> **Data records**:
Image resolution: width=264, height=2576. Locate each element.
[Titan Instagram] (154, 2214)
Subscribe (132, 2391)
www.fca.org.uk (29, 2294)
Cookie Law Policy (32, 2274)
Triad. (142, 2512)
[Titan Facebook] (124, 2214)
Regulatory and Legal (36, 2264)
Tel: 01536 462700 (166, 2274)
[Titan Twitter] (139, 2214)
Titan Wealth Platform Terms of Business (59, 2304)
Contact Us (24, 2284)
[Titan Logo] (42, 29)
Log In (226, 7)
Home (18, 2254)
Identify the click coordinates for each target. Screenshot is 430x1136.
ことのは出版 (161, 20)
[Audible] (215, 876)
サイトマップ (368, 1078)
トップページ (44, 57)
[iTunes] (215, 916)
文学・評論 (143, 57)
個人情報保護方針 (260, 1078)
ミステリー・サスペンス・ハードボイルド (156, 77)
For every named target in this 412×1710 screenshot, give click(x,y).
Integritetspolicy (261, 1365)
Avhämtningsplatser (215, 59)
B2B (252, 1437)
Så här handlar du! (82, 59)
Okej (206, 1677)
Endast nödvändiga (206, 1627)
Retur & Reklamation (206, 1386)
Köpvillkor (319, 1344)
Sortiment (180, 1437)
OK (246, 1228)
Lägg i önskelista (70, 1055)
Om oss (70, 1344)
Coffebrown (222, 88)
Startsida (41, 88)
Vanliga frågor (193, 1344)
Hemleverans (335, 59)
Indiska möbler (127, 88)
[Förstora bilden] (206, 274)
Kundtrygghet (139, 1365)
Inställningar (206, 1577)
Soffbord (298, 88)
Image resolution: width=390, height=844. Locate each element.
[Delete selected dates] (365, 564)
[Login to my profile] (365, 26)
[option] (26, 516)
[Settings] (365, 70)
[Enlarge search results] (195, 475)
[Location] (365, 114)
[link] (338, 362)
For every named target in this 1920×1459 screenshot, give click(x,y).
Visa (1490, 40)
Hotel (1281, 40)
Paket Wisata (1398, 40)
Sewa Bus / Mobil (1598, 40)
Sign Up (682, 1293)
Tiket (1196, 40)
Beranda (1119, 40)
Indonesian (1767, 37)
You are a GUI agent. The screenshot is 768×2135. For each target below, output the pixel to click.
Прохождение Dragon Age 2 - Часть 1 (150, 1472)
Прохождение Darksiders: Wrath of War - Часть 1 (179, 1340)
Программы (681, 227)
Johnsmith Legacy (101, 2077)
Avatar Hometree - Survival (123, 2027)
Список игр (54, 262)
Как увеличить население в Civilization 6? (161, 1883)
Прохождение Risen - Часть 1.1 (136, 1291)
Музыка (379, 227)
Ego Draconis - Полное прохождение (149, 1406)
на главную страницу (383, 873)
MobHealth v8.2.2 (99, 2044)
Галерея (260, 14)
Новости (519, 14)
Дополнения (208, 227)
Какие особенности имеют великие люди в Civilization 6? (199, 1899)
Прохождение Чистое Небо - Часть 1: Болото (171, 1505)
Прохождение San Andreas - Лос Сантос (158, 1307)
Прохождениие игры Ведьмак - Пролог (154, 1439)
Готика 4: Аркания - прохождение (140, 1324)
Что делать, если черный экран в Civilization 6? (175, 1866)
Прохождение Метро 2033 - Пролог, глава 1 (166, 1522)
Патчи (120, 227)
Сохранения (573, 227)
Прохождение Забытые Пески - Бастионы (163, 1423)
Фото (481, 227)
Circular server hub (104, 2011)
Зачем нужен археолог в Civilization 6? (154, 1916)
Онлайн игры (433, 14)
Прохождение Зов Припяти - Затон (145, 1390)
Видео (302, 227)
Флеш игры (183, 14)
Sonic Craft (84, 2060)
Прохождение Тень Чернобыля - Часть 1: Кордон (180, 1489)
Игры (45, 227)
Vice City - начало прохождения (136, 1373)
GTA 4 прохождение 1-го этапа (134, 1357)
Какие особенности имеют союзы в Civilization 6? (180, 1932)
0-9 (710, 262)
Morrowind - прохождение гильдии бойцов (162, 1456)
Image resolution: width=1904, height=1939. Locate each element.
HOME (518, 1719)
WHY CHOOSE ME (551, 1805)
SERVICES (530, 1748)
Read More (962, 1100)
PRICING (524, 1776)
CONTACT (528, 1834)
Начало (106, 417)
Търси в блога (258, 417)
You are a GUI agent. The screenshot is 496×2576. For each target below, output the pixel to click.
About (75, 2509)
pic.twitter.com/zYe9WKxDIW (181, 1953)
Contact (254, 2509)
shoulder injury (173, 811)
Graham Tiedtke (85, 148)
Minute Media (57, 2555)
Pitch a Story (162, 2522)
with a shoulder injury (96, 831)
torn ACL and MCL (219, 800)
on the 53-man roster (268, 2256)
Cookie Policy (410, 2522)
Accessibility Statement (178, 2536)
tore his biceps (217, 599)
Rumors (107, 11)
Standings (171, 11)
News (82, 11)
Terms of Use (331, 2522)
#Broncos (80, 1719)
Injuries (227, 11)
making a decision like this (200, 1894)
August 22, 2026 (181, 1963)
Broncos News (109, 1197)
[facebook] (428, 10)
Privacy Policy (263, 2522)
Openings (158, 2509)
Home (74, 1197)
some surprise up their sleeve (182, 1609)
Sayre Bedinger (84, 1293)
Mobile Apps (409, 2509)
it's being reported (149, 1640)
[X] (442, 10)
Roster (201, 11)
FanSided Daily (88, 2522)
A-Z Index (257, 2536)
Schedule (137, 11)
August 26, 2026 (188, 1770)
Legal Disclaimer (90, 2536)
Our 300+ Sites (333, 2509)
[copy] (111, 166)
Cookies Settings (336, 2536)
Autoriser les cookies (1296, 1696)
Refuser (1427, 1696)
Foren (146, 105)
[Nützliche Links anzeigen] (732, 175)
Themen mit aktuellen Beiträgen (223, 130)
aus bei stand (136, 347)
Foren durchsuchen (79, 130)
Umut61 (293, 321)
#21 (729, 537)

> **Work to complete**:
Print each record from the listing above exactly as it was given.

> **Result**:
Image resolution: width=264, height=2576. Locate each element.
[Titan Instagram] (154, 2214)
Subscribe (132, 2391)
www.fca.org.uk (29, 2294)
Cookie Law Policy (32, 2274)
Triad. (142, 2512)
[Titan Facebook] (124, 2214)
Regulatory and Legal (36, 2264)
Tel: 01536 462700 (166, 2274)
[Titan Twitter] (139, 2214)
Titan Wealth Platform Terms of Business (59, 2304)
Contact Us (24, 2284)
[Titan Logo] (42, 29)
Log In (226, 7)
Home (18, 2254)
Identify the click coordinates for each target. Screenshot is 430x1136.
ことのは出版 (161, 20)
[Audible] (215, 876)
サイトマップ (368, 1078)
トップページ (44, 57)
[iTunes] (215, 916)
文学・評論 (143, 57)
個人情報保護方針 (260, 1078)
ミステリー・サスペンス・ハードボイルド (156, 77)
For every named target in this 412×1710 screenshot, give click(x,y).
Integritetspolicy (261, 1365)
Avhämtningsplatser (215, 59)
B2B (252, 1437)
Så här handlar du! (82, 59)
Okej (206, 1677)
Endast nödvändiga (206, 1627)
Retur & Reklamation (206, 1386)
Köpvillkor (319, 1344)
Sortiment (180, 1437)
OK (246, 1228)
Lägg i önskelista (70, 1055)
Om oss (70, 1344)
Coffebrown (222, 88)
Startsida (41, 88)
Vanliga frågor (193, 1344)
Hemleverans (335, 59)
Indiska möbler (127, 88)
[Förstora bilden] (206, 274)
Kundtrygghet (139, 1365)
Inställningar (206, 1577)
Soffbord (298, 88)
Image resolution: width=390, height=844. Locate each element.
[Delete selected dates] (365, 564)
[Login to my profile] (365, 26)
[option] (26, 516)
[Settings] (365, 70)
[Enlarge search results] (195, 475)
[Location] (365, 114)
[link] (338, 362)
For every named target in this 1920×1459 screenshot, give click(x,y).
Visa (1490, 40)
Hotel (1281, 40)
Paket Wisata (1398, 40)
Sewa Bus / Mobil (1598, 40)
Sign Up (682, 1293)
Tiket (1196, 40)
Beranda (1119, 40)
Indonesian (1767, 37)
You are a GUI agent. The screenshot is 768×2135. For each target below, output the pixel to click.
Прохождение Dragon Age 2 - Часть 1 (150, 1472)
Прохождение Darksiders: Wrath of War - Часть 1 (179, 1340)
Программы (681, 227)
Johnsmith Legacy (101, 2077)
Avatar Hometree - Survival (123, 2027)
Список игр (54, 262)
Как увеличить население в Civilization 6? (161, 1883)
Прохождение Risen - Часть 1.1 (136, 1291)
Музыка (379, 227)
Ego Draconis - Полное прохождение (149, 1406)
на главную страницу (383, 873)
MobHealth v8.2.2 (99, 2044)
Галерея (260, 14)
Новости (519, 14)
Дополнения (208, 227)
Какие особенности имеют великие люди в Civilization 6? (199, 1899)
Прохождение Чистое Небо - Часть 1: Болото (171, 1505)
Прохождение San Andreas - Лос Сантос (158, 1307)
Прохождениие игры Ведьмак - Пролог (154, 1439)
Готика 4: Аркания - прохождение (140, 1324)
Что делать, если черный экран в Civilization 6? (175, 1866)
Прохождение Метро 2033 - Пролог, глава 1 (166, 1522)
Патчи (120, 227)
Сохранения (573, 227)
Прохождение Забытые Пески - Бастионы (163, 1423)
Фото (481, 227)
Circular server hub (104, 2011)
Зачем нужен археолог в Civilization 6? (154, 1916)
Онлайн игры (433, 14)
Прохождение Зов Припяти - Затон (145, 1390)
Видео (302, 227)
Флеш игры (183, 14)
Sonic Craft (84, 2060)
Прохождение Тень Чернобыля - Часть 1: Кордон (180, 1489)
Игры (45, 227)
Vice City - начало прохождения (136, 1373)
GTA 4 прохождение 1-го этапа (134, 1357)
Какие особенности имеют союзы в Civilization 6? (180, 1932)
0-9 (710, 262)
Morrowind - прохождение гильдии бойцов (162, 1456)
Image resolution: width=1904, height=1939. Locate each element.
HOME (518, 1719)
WHY CHOOSE ME (551, 1805)
SERVICES (530, 1748)
Read More (962, 1100)
PRICING (524, 1776)
CONTACT (528, 1834)
Начало (106, 417)
Търси в блога (258, 417)
You are a GUI agent. The screenshot is 496×2576. For each target below, output the pixel to click.
About (75, 2509)
pic.twitter.com/zYe9WKxDIW (181, 1953)
Contact (254, 2509)
shoulder injury (173, 811)
Graham Tiedtke (85, 148)
Minute Media (57, 2555)
Pitch a Story (162, 2522)
with a shoulder injury (96, 831)
torn ACL and MCL (219, 800)
on the 53-man roster (268, 2256)
Cookie Policy (410, 2522)
Accessibility Statement (178, 2536)
tore his biceps (217, 599)
Rumors (107, 11)
Standings (171, 11)
News (82, 11)
Terms of Use (331, 2522)
#Broncos (80, 1719)
Injuries (227, 11)
making a decision like this (200, 1894)
August 22, 2026 (181, 1963)
Broncos News (109, 1197)
[facebook] (428, 10)
Privacy Policy (263, 2522)
Openings (158, 2509)
Home (74, 1197)
some surprise up their sleeve (182, 1609)
Sayre Bedinger (84, 1293)
Mobile Apps (409, 2509)
it's being reported (149, 1640)
[X] (442, 10)
Roster (201, 11)
FanSided Daily (88, 2522)
A-Z Index (257, 2536)
Schedule (137, 11)
August 26, 2026 (188, 1770)
Legal Disclaimer (90, 2536)
Our 300+ Sites (333, 2509)
[copy] (111, 166)
Cookies Settings (336, 2536)
Autoriser les cookies (1296, 1696)
Refuser (1427, 1696)
Foren (146, 105)
[Nützliche Links anzeigen] (732, 175)
Themen mit aktuellen Beiträgen (223, 130)
aus bei stand (136, 347)
Foren durchsuchen (79, 130)
Umut61 (293, 321)
#21 (729, 537)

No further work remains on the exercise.